Mercredi 26 Février, 2020

Haïti-Littérature | Une deuxième édition pour "Le chant de la relève"

Deux des invités de la 2e édition du panel des jeunes, organisé par La Direction Nationale du livre (DNL)
De la gauche vers la droite: Fédia Stanislas, prix Deshamps 2019, auteur de "Konfidans", et Inéma Jeudi, auteur de l'ouvrage à paraître "Made in kay vwazen".
Crédit Photo: Stanley Borga

Deux des invités de la 2e édition du panel des jeunes, organisé par La Direction Nationale du livre (DNL) De la gauche vers la droite: Fédia Stanislas, prix Deshamps 2019, auteur de "Konfidans", et Inéma Jeudi, auteur de l'ouvrage à paraître "Made in kay vwazen". Crédit Photo: Stanley Borga

La deuxième édition de "Le chant de la relève" a eu lieu mardi 18 décembre 2019, dans les locaux de la Direction national du livre (DNL). L'événement a mis deux auteurs au devant de la scène: Fédia Stanislas et Inéma Jeudi.

Déjà deux ans depuis que la foire internationale du livre (FILHA) ne se tient plus. La situation socio-politique et économique du pays est en grande partie responsable de ce manque que les férus de la littérature n'arrivent pas encore digérer. La direction nationale du livre (DL), cheville ouvrière de cette initiative n'y est pas allée de main morte. Pour garder vivant l'esprit de la littérature et le goût de la lecture chez lus d'un, notamment les jeunes, elle a mis sur pied depuis l'année 2018 un événement du même acabit baptisé "La chant de la relève". Pas du tout la même ampleur que la FILHA, mais la littérature y est quand même au rendez-vous.

Contrairement à la 1ère édition qui avait réuni 7 auteurs, la deuxième édition qui a eu lieu au local de l'institution mardi 18 décembre 2019 a mis seulement deux auteurs au devant de la scène. Fédia Stanislas et Inéma Jeudi. A noter que l'illustre Gary Victor, empêché à la dernière minute, n'a pas pu joindre les deux autres. Le public, quoique maigre en densité a pu profiter des mots des deux auteurs présents, qui ont entretenu l'auditoire sur leurs ouvrages respectifs.

En effet, Fédia Stanislas, récent récipiendaire du Prix Deschamps 2019 avec son titre "Konfidans" a sciemment répondu aux questions posées autour de l'oeuvre, tout à son aise aux côtés de son compagnon de table Inéma Jeudi. "Konfidans", Cet ouvrage de 105 pages, rédigé en créole raconte les péripéties d’une femme obligée de s’adonner à la prostitution, à l’homosexualité, qui a dû subir un mariage forcé, tout cela sous la pression de sa famille qu’elle devait à tout prix nourrir. Une histoire de vie que la protagoniste (Wozi) raconte de la prison où elle a été enfermée après avoir accidentellement tué son mari qui ne cessait de la violenter.

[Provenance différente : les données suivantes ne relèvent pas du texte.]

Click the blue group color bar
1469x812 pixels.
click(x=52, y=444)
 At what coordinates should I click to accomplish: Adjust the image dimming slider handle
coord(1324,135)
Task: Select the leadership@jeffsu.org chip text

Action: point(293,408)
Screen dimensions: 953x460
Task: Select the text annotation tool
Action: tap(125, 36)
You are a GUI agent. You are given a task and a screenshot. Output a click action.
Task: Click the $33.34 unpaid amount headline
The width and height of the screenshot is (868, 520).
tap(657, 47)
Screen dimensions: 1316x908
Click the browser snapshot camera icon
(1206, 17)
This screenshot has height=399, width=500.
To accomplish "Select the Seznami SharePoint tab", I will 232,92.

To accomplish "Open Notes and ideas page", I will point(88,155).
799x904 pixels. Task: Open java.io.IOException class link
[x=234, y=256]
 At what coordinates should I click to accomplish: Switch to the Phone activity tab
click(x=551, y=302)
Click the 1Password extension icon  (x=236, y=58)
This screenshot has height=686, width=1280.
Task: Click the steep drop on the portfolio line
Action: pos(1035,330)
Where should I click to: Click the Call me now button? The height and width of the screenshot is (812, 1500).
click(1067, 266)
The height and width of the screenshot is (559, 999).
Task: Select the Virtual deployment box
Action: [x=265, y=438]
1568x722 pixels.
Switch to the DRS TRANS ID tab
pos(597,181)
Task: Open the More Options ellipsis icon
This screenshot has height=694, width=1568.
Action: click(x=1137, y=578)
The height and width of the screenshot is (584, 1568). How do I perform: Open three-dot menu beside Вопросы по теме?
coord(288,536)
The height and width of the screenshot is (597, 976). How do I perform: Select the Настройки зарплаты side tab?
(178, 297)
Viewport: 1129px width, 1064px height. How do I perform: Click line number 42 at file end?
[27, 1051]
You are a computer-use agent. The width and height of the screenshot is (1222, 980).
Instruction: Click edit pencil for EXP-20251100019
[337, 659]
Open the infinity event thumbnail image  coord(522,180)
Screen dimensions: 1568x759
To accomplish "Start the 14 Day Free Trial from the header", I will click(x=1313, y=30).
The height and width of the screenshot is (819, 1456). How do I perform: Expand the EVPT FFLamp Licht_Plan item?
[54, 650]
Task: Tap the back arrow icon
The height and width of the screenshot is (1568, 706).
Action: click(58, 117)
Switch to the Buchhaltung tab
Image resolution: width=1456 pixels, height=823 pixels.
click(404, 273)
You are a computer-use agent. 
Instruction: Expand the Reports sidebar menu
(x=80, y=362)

Violence conjugale, migration, déportation, prostitution... voilà entre autres les thèmes que Fédia Stanislas a su pointer du doigt entre les pages de son roman. « Konfidans » est le cri des femmes victimes de leur partenaire et condamnée par la société quand elles se révoltent face à la situation. En fin de compte, « Wozi » a été déclarée coupable par la justice alors que les violences de son compagnon étaient ignorées par tous. Une réalité vivante que l’auteur décrit avec brio.

Inéma Jeudi pour sa part, auteur des titres comme "Gouyad legede", "Archelle ou le poème de ton sein gauche", a penché son intervention sur son livre à paraître "Made in kay vwazen". Ce dernier qu'il décrit comme le premier ouvrage épique écrit en Haïti, a pris naissance à Jacmel, après que l'auteur a bénéficié d'une résidence au Centre culturel Charles Moravia. A travers cette nouvelle publication, l'auteur se livre dans une véritable plaidoirie pour la langue créole.

Par ailleurs, "La chant de la relève" qui semble vouloir être pérennisée par la Direction Nationale du Livre n'entend pas remplacer la FILHA. "Les préparatifs sont déjà en branle pour sauver FILHA 2020" explique Wilson Paulemond, directeur du livre à la DNL. L'Etat a aussi sa contribution et son rôle à jouer dans la réussite de ces activités, selon ce que raconte M. Paulémond. Les institutions travaillent de concert avec la chose publique pour parvenir aux fins souhaitées. Cette année, les auteurs n'ont pas pu bénéficier de l'achat des livres de la part de la DNL comme cela a été le cas l'an dernier. L'institution n'a pas eu le budget qu'il faut.

Entretemps, FILHA 2020, sauf inconvénient majeur, aura bel et bien lieu. Une bonne nouvelle pour les amants du livre.